Mike Shinoda
Dropped Frames, Vol. 1

2020, Kenji Kobayashi Productions
Elettronica

Mike Shinoda è tornato in modo imprevedebile, con un album ricco di novità che segue sentieri lasciati inesplorati. 
Recensione di Dario Fabbri - Pubblicata in data: 11/07/20

Uno dei maggiori punti di forza dei Linkin Park è sempre stata la sconfinata creatività del rapper tuttofare Mike Shinoda. Qualcuno potrà non essere d'accordo con questa affermazione, pensando a Shinoda come a colui che ha allontanato la band delle proprie origini sonore, ma è altresì innegabile che senza le sue invenzioni (a volte geniali, a volte meno riuscite) i Linkin Park sarebbero stati molto diversi. Alla base della carriera di Mike Shinoda, oltre alla creatività, c'è un altro elemento fondamentale: l'imprevedibilità. Il nuovo "Dropped Frames, Vol. 1" presenta entrambe queste caratteristiche, anzi, se possibile le accentua ulteriormente: annunciato improvvisamente solo poche settimane prima della sua uscita, il secondo album solista del rapper polistrumentista nasce dalla collaborazione con i suoi fan durante le lunghe giornate in lockdown. Chiuso nello studio di registrazione della sua abitazione californiana, Mike ha interagito con migliaia di suoi sostenitori su Twitch, organizzando dirette di svariate ore in cui ha composto musica ascoltando i consigli dei fan che l'hanno seguito in questa nuova esperienza.

 

Composto da 12 tracce, di cui 11 strumentali e una sola cantata, "Dropped Frames, Vol. 1" rappresenta, presumibilmente, il primo di una serie di album interamente, o quasi, privi di parti vocali e pubblicati attraverso l'etichetta indipendente di Shinoda, la Kenji Kobayashi Productions. In questo caso, è la traccia d'apertura, "Open Door", l'unica canzone a non essere interamente strumentale: con una base d'impatto, un Mike decisamente in forma nelle strofe rappate e un ritornello composto dalle voci di ben 7 fan diversi, "Open Door" è il singolo radiofonico ideale, con caratteristiche che la rendono estremamente godibile ma affatto banale.
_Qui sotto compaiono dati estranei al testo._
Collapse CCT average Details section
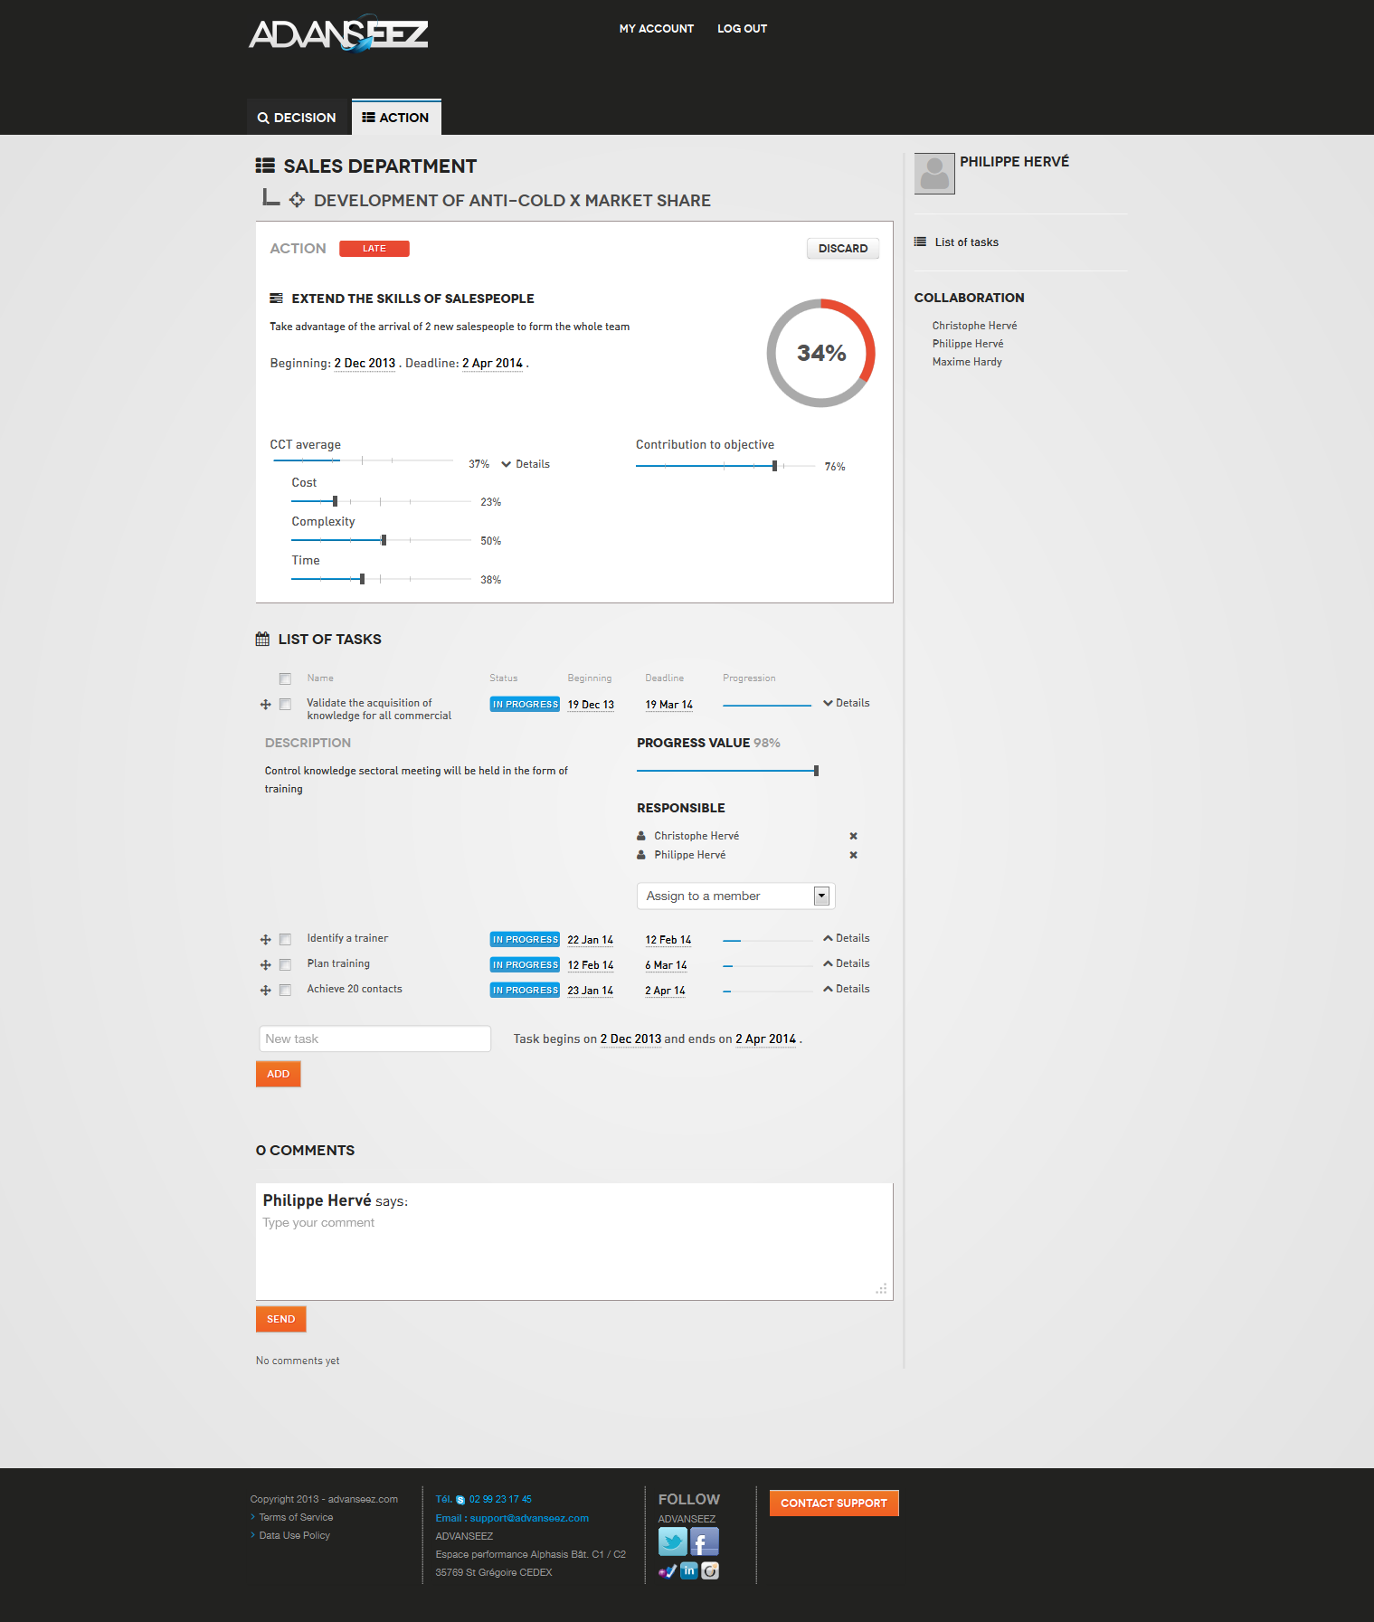1374x1622 pixels. [526, 464]
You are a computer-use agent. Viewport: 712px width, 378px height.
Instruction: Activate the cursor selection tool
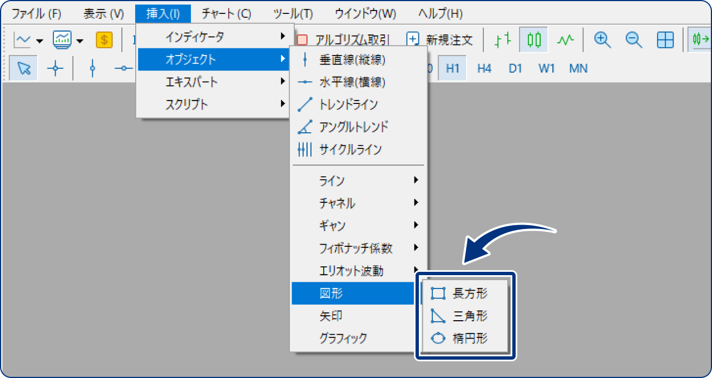pyautogui.click(x=23, y=68)
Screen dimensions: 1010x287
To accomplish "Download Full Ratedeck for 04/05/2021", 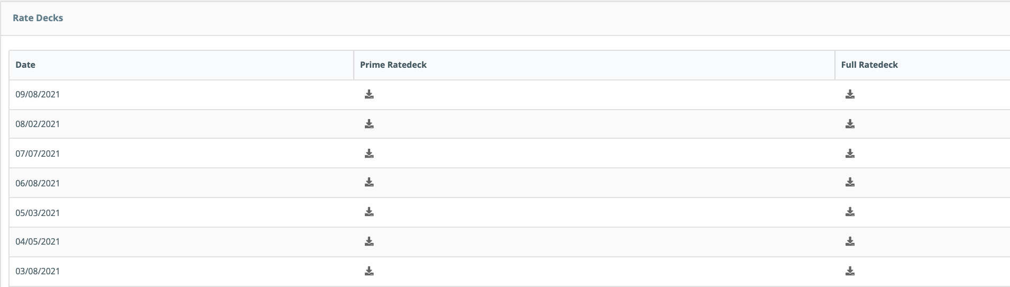I will click(x=850, y=241).
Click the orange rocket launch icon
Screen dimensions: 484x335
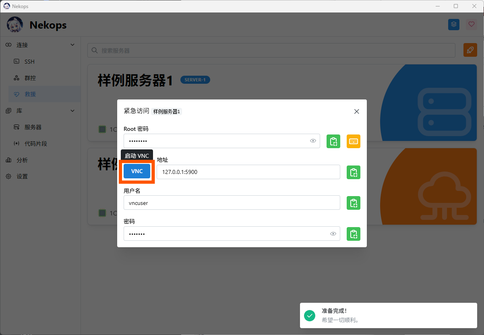point(470,50)
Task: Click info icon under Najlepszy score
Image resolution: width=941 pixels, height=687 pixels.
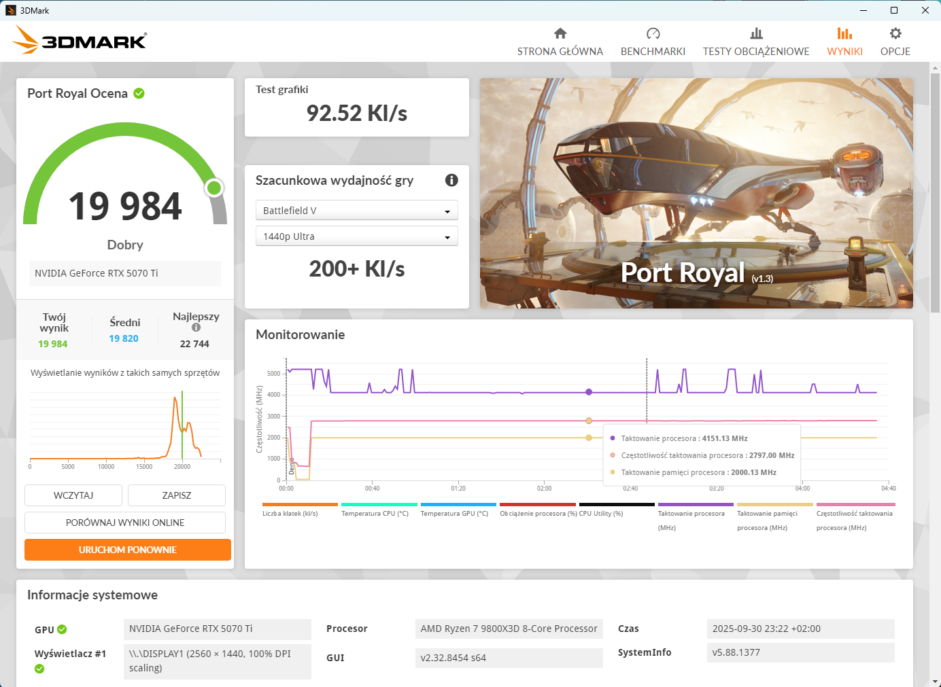Action: 196,328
Nelle restanti canzoni, invece, a dominare sono le abbondanti basi di elettronica, accompagnate da strumenti a fiato, come in "El Rey Demonio" o in "Osiris", o da chitarre elettriche, come in "Neon Crickets".

 

Per quanto riguarda gli episodi migliori del disco, oltre all'opener, è impossibile non citare "Channeling, Pt. 1". Qui, a fare la differenza è l'abilità notevole del fido Dan Mayo alla batteria, oltre alla buona base creata da Shinoda. E ancora, tra le tracce più riuscite, si ritaglia un posto anche la già citata "Osiris", in cui l'elettronica, che è dominante in tutto il disco, ora si mescola abilmente con sonorità spiccatamente orientali, portando una ventata d'aria fresca all'interno dell'album.

 

A mettere la parola fine a questa serie di pezzi "da atmosfera", come Shinoda stesso li ha definiti, ci pensa "Booty Down", una brevissima composizione che ha fatto breccia tra i fan presumibilmente per la propria natura scherzosa piuttosto che per meriti puramente tecnici. Questo e il non prendersi troppo sul serio sono, in realtà, caratteristiche ben presenti in tutto il lavoro e toccano l'apice proprio in questa traccia conclusiva. "Dropped Frames, Vol. 1", quindi, ci restituisce un Mike Shinoda finalmente divertente e divertito, che trova piacevole comporre musica in compagnia dei suoi fan e che non ha paura di creare qualcosa di diverso e inaspettato, ma anche un artista maturo che prova a perlustrare strade non percorse prima e a seguire sentieri lasciati inesplorati.